草榴社区

ASIP eUpdate, February 2022

<p>草榴社区’ solution to efficiently design and implement your own application-specific instruction-set processor (ASIP) when you can’t find suitable processor IP, or when hardware implementations require more flexibility.</p><p>This bi-annual newsletter provides you with easy access to ASIP-related resources.</p>

ASIP Designer

草榴社区’ solution to efficiently design and implement your own application-specific instruction-set processor (ASIP) when you can’t find suitable processor IP, or when hardware implementations require more flexibility.

This bi-annual newsletter provides you with easy access to ASIP-related resources.

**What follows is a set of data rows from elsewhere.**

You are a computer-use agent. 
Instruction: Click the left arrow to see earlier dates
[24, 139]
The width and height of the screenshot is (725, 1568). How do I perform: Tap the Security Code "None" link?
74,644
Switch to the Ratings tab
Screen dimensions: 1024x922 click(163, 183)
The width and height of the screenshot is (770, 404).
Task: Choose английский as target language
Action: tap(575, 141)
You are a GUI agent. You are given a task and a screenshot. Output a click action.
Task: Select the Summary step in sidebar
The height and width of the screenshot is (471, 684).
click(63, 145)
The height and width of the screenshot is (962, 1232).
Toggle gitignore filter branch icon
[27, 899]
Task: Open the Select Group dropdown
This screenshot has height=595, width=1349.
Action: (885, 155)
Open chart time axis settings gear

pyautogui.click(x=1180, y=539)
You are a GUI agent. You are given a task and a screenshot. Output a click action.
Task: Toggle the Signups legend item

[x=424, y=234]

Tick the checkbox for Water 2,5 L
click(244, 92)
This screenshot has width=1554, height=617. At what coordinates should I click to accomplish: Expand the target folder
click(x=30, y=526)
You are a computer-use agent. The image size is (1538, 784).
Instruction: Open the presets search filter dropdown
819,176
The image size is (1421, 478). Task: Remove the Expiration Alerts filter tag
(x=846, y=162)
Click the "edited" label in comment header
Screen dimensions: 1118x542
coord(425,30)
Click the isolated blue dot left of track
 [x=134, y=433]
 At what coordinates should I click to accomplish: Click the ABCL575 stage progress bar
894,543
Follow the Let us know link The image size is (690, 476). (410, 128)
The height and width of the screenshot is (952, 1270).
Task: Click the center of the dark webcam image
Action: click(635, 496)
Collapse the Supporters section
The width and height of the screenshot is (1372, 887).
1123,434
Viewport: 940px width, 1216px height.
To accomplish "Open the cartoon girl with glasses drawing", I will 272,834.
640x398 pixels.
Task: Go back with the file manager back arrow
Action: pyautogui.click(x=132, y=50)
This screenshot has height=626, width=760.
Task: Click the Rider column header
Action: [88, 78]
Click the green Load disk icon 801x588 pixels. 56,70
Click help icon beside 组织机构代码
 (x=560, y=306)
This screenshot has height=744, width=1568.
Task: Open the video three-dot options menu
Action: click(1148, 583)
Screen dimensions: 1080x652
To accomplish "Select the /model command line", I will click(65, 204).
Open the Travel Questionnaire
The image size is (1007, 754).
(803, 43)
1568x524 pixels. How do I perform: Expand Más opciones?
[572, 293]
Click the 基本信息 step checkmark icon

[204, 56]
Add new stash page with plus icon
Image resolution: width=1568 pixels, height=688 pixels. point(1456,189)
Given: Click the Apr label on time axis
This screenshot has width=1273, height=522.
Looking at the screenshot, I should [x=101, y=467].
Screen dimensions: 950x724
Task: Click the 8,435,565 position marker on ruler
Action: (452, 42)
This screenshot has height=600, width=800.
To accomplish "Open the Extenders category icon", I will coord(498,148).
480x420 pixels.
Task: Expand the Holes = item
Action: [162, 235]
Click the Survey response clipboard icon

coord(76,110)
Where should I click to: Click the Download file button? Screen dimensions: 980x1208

Technology Feature: Wide scope of RISC-V ASIP models ready for ASIP accelerator development

When developing an ASIP architecture, engineering teams typically do not start from a blank sheet of paper. Often, ASIP Designer? customers start from one of the example processor models that are shipped with the tool installation. This library contains models that are based on either publicly known ISAs such as Hennessy and Patterson’s DLX or the more recent RISC-V ISA, or on other ad-hoc ISAs.  The examples are there to demonstrate how to model specific architecture features such as SIMD, VLIW, floating point, multi-threading and many others.  草榴社区 is continuously extending its library of ASIP example models.  For example, a wide scope of RISC-V ISA based models has been created and are frequently used by customers as a starting point to design proprietary ASIP accelerators.  Using a RISC-V ISA baseline facilitates compatibility with and reuse of existing processor ecosystem elements.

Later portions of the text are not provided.